Trump wouldn’t have won in 2016 if the GOP leader hadn’t kept open Antonin Scalia’s Supreme Court seat.

By WSJ Editorial Board February 29, 2024

Mitch McConnell’s announcement Wednesday that he’ll step down in the autumn as Republican Senate leader is no great surprise at age 82. But those cheering his exit will miss the Kentucky Republican—and sooner than they might think.

“The end of my contributions are closer than I’d prefer,” Mr. McConnell said Wednesday on the Senate floor, reviewing his tenure that began in 1984 “amidst the Reagan Revolution.” He has run the GOP conference since 2007, a political lifetime ago, and his departure from leadership is a concession to the changing political times. He says he’ll finish his term, which expires in 2027, but step down as leader after the election.

The GOP leader’s influence in his own conference is waning. His support for aiding Ukraine—and for American leadership abroad—is no longer the zeitgeist in the Republican Party. The recent bipartisan border bill imploded on contact with Donald Trump’s campaign priorities. The sharks have been circling to pressure Mr. McConnell to depart, and Mr. Trump has never forgiven the leader for his speech condemning Mr. Trump’s behavior on Jan. 6.
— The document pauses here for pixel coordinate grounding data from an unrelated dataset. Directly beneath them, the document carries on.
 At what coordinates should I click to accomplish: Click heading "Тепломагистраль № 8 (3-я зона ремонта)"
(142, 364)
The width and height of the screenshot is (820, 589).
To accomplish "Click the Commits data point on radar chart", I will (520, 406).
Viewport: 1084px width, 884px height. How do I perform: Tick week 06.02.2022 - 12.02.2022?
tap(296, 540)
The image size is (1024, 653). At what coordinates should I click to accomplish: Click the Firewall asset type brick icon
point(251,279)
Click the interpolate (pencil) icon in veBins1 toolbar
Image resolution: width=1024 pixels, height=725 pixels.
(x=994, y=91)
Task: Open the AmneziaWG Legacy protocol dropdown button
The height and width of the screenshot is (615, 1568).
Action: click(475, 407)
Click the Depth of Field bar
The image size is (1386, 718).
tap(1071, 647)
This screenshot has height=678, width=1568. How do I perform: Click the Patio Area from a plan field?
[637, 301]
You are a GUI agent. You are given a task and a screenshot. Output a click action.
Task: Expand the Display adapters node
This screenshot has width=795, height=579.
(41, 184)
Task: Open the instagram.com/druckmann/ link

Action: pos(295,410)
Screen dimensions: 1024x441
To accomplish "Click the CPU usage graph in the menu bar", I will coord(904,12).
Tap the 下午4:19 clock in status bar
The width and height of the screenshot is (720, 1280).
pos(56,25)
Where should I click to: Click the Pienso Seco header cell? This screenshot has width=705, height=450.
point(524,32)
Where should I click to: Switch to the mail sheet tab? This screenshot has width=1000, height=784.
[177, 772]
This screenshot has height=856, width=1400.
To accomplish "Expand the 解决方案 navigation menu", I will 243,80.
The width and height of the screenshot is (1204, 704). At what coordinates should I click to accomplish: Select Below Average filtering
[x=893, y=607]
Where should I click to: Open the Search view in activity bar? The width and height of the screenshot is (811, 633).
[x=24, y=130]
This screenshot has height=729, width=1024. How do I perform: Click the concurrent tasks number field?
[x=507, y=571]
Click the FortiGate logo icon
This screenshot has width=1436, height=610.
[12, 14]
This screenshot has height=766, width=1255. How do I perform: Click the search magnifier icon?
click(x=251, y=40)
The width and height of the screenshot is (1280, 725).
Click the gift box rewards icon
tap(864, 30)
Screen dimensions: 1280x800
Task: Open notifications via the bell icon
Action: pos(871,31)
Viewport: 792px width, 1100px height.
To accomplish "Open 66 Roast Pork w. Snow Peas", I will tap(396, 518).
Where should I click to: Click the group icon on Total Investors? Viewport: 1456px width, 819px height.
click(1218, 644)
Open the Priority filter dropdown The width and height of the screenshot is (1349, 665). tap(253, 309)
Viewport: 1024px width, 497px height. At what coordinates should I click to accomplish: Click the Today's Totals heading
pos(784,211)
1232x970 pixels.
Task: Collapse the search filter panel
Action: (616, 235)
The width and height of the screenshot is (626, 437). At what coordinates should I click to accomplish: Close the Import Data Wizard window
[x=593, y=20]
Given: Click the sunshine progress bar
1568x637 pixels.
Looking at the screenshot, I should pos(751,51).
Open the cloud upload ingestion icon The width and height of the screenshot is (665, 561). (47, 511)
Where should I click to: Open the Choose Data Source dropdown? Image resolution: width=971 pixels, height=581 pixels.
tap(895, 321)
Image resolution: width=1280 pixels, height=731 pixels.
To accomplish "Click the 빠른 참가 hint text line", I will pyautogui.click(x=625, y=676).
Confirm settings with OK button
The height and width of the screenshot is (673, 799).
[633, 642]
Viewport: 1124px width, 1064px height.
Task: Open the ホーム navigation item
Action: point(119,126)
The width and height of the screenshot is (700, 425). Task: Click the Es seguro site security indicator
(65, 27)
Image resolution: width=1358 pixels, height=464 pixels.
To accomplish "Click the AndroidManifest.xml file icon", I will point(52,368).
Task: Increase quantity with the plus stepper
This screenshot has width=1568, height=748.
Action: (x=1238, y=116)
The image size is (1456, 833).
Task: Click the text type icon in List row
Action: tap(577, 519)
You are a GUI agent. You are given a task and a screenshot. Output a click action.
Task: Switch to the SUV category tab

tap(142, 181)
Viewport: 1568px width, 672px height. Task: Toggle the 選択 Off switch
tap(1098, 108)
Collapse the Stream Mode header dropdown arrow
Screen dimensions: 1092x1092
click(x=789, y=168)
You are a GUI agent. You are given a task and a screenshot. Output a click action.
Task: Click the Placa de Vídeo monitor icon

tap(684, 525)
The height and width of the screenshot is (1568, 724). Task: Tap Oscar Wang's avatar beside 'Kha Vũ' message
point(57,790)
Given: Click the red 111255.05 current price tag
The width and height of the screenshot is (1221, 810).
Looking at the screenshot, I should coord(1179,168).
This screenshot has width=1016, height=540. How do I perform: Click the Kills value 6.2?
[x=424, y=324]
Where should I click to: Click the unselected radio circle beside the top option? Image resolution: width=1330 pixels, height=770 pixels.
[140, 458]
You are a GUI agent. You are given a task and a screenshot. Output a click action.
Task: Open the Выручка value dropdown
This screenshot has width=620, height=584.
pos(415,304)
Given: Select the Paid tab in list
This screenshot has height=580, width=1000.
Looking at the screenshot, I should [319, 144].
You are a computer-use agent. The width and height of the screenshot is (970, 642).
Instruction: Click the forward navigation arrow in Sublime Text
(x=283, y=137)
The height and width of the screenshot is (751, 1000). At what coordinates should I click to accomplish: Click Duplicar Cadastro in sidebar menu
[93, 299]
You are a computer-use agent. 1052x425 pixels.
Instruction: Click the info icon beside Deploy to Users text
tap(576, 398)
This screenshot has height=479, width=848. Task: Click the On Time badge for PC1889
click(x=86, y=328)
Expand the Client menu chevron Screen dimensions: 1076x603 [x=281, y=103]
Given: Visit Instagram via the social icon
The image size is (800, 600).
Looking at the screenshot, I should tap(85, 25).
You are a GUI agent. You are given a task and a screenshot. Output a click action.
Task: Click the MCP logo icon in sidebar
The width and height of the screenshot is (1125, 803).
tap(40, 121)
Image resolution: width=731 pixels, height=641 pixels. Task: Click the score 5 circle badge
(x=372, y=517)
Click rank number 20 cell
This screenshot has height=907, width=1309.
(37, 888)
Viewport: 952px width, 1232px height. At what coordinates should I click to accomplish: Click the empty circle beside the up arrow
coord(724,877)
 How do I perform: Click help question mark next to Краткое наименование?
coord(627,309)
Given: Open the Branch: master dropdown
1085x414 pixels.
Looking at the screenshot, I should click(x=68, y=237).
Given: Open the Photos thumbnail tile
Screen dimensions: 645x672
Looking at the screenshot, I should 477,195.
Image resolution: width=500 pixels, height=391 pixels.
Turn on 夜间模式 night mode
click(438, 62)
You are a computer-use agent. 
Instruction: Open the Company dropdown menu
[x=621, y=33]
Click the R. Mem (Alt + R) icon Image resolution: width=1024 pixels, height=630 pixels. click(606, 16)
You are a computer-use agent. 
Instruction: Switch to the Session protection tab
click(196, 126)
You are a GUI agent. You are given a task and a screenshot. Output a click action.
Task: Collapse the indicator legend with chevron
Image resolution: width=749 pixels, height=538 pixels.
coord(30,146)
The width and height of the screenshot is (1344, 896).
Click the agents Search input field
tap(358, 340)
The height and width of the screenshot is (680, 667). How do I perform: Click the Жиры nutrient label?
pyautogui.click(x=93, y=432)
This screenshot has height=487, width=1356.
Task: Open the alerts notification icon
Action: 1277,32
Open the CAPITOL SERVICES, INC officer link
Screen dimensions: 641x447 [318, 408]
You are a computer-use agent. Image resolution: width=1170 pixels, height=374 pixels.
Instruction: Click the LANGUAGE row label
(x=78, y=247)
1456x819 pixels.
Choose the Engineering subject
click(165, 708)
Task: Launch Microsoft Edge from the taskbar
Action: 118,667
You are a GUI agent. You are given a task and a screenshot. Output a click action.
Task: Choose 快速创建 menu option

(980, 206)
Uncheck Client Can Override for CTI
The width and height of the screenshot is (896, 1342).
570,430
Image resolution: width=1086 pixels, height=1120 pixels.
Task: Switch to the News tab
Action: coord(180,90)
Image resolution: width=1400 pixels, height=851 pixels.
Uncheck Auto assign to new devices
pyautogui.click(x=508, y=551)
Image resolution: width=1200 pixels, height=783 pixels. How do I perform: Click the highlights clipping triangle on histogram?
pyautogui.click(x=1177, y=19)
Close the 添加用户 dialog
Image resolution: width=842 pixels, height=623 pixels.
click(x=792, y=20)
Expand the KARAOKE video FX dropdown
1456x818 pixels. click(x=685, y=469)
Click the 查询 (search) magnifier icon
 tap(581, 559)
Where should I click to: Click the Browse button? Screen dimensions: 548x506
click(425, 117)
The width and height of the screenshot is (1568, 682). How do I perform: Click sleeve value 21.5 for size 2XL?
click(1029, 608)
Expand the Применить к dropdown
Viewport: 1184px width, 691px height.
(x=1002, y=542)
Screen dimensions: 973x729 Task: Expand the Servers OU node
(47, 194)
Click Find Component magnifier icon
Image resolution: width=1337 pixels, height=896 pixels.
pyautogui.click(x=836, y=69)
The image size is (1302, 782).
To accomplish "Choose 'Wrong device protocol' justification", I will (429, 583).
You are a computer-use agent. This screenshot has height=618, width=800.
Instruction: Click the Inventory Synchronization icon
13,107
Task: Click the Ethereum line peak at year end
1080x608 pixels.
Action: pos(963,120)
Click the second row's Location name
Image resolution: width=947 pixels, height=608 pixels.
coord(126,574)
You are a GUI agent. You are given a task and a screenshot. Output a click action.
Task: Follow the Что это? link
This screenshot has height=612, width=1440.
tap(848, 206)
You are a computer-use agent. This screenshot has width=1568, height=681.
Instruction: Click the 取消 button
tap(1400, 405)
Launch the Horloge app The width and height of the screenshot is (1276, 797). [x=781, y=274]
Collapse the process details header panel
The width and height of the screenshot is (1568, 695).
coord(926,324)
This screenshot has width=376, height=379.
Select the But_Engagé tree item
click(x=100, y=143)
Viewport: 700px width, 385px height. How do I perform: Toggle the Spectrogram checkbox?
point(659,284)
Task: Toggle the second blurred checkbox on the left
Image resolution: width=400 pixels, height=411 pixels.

The great irony of Mr. McConnell’s legacy is that the left hates him because he’s effective, which his own party often failed to appreciate. Mr. McConnell devoted considerable energy to building GOP majorities, raising money and trying to nominate candidates who could win. He also used those resources to drag weak candidates across the finish line—see J.D. Vance in Ohio in 2022.

Mr. McConnell’s most lasting accomplishment was remaking the federal judiciary. The leader’s refusal to allow a confirmation vote to replace the late Antonin Scalia on the Supreme Court ahead of the 2016 election was a political gamble for the ages that took steely nerves and credibility with his GOP colleagues. Mr. Trump would not have won without that open Supreme Court seat as the motivation for millions of conservative voters.

The Senate confirmed some 234 judges during Mr. Trump’s term, including 54 circuit nominees and three Supreme Court Justices. In 2017 Mr. McConnell helped Neil Gorsuch win confirmation by finishing what Democrat Harry Reid had started: breaking the filibuster for judicial nominees.

“I say to my friends on the other side of the aisle, you will regret this, and you may regret it a lot sooner than you think,” Mr. McConnell warned Democrats in 2013. He was right. Mr. McConnell held his Members together against ferocious attacks on Justice Brett Kavanaugh in 2018, and he quickly moved Justice Amy Coney Barrett through the Senate in 2020.

Mr. Trump will never admit it, but Mr. McConnell also did the heavy legislative lifting to pass Mr. Trump’s 2017 tax reform, and he came within a vote of repealing the Affordable Care Act. He has also been a stalwart supporter of the First Amendment against attacks disguised as “campaign-finance reform.”

We’ve had our differences with the Kentucky Senator over the years, especially on spending and his tolerance for omnibus appropriations bills and earmarks. But Mr. McConnell’s critics aren’t any more serious about spending restraint, especially on the giant entitlements. Mr. McConnell has long believed that reforming these programs will have to be bipartisan, which is probably right.

Give Mr. McConnell credit for bowing out with ample time for his colleagues to coalesce around a successor. Three capable possibilities are members of his leadership team: John Cornyn (Texas), John Barrasso (Wyo.) and John Thune (S.D.). But others may emerge, and the question is who can manage a conference that ranges from Susan Collins of blue-state Maine to the various Trump camp followers. A narrow Senate GOP majority could be the only check in 2025 on a second Biden term—or on a Trump retribution campaign.

For all the complaints about Mr. McConnell, no Senate leader since Lyndon Johnson has better understood how to use the upper chamber’s levers of power. Whatever the politics of the moment, he will be remembered as the conservative master of the Senate.